• [Stated exercise]:
Retype every one of the records below word for word, leaving the pictures out of your answer.

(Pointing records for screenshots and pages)
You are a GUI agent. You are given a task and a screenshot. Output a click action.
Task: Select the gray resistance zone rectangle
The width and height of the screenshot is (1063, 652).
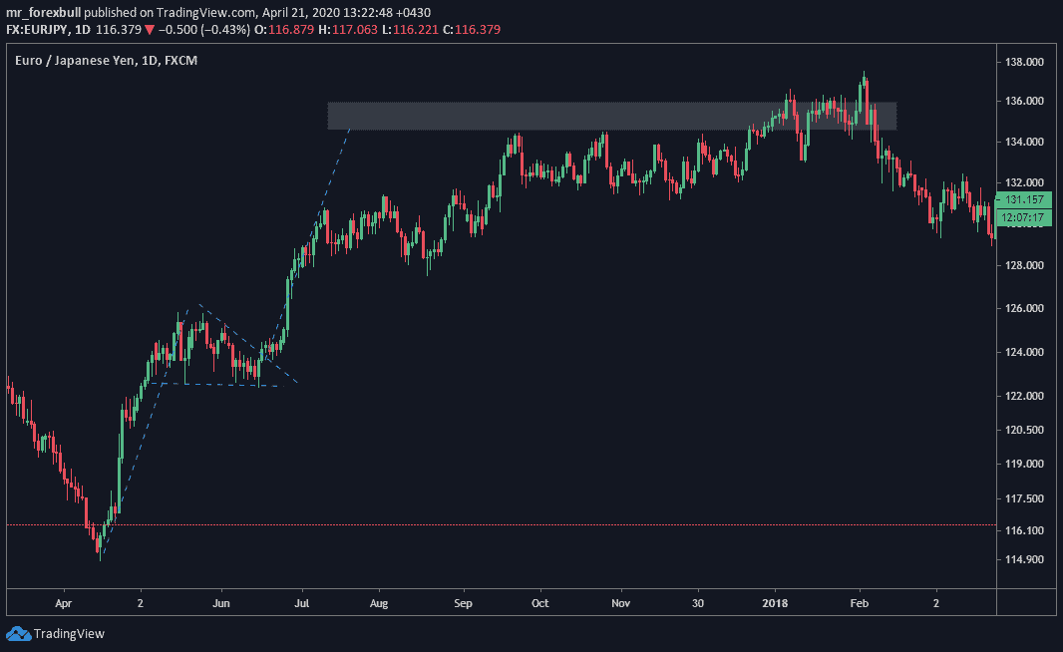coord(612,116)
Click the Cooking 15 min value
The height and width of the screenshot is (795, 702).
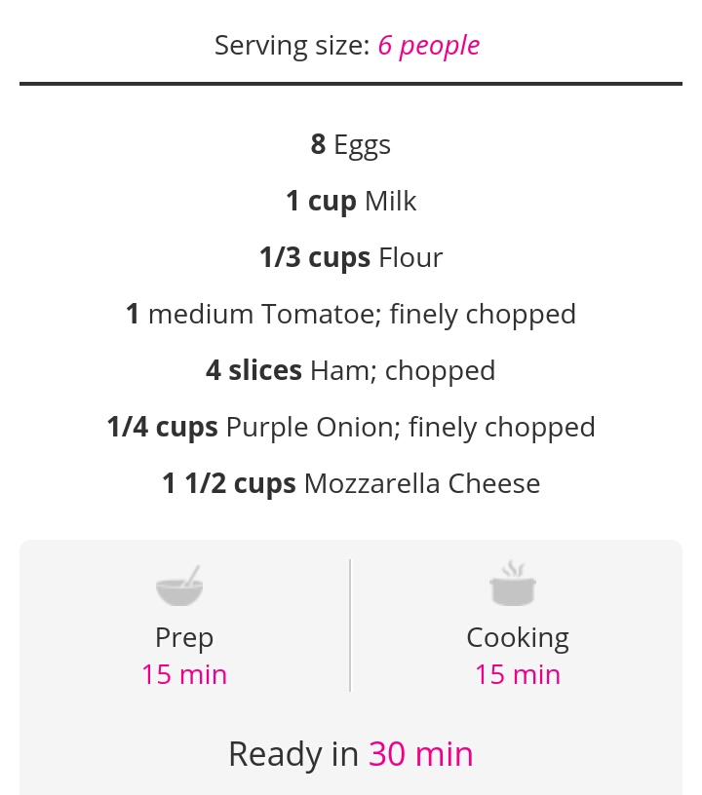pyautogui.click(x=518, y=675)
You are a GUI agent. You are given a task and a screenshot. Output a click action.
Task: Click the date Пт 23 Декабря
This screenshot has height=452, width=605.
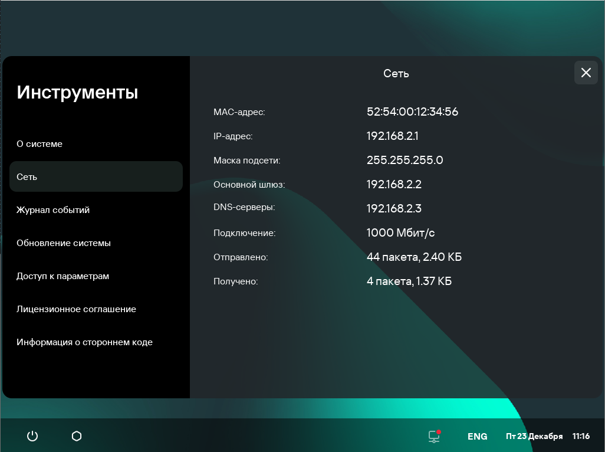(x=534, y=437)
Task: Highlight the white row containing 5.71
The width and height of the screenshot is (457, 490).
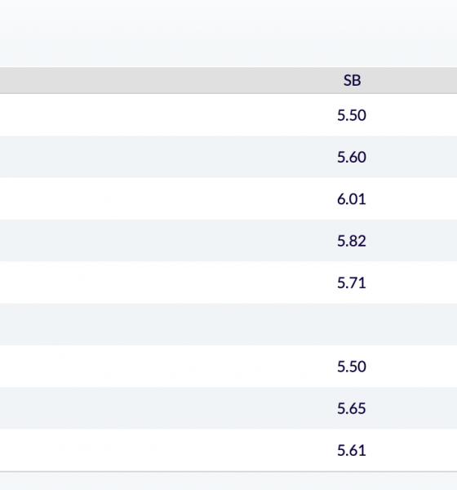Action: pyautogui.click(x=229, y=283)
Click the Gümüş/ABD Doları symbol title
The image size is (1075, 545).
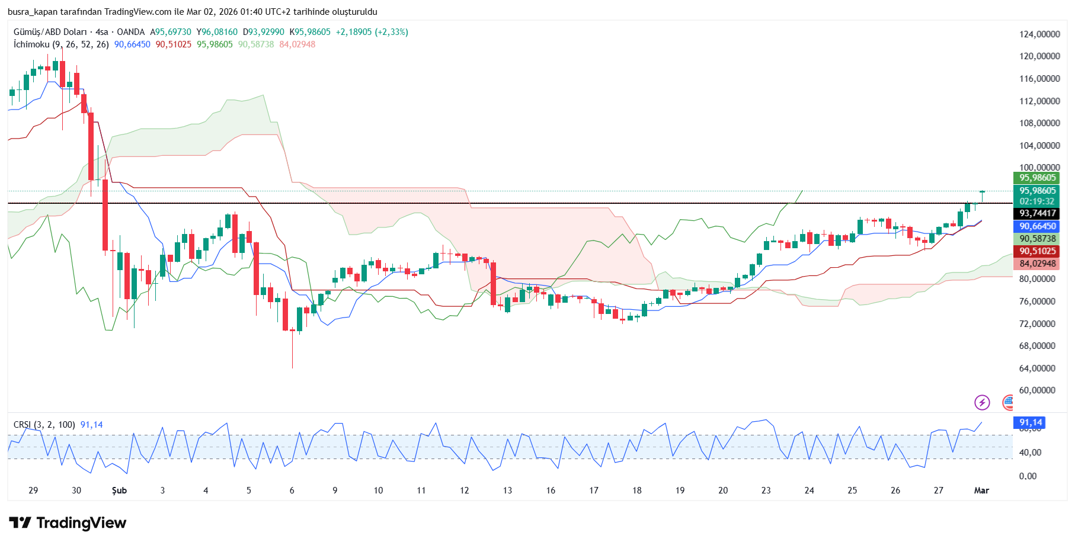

• [Response to this task]:
You are a GUI agent. You are given a task and a screenshot. Output a click action.
Task: Select the gray resistance zone rectangle
The width and height of the screenshot is (1063, 652).
coord(612,116)
Click the Cooking 15 min value
The height and width of the screenshot is (795, 702).
pyautogui.click(x=518, y=675)
You are a GUI agent. You are given a task and a screenshot. Output a click action.
Task: Click the date Пт 23 Декабря
This screenshot has height=452, width=605.
(x=534, y=437)
Task: Highlight the white row containing 5.71
The width and height of the screenshot is (457, 490).
Action: pyautogui.click(x=229, y=283)
Click the Gümüş/ABD Doları symbol title
The image size is (1075, 545).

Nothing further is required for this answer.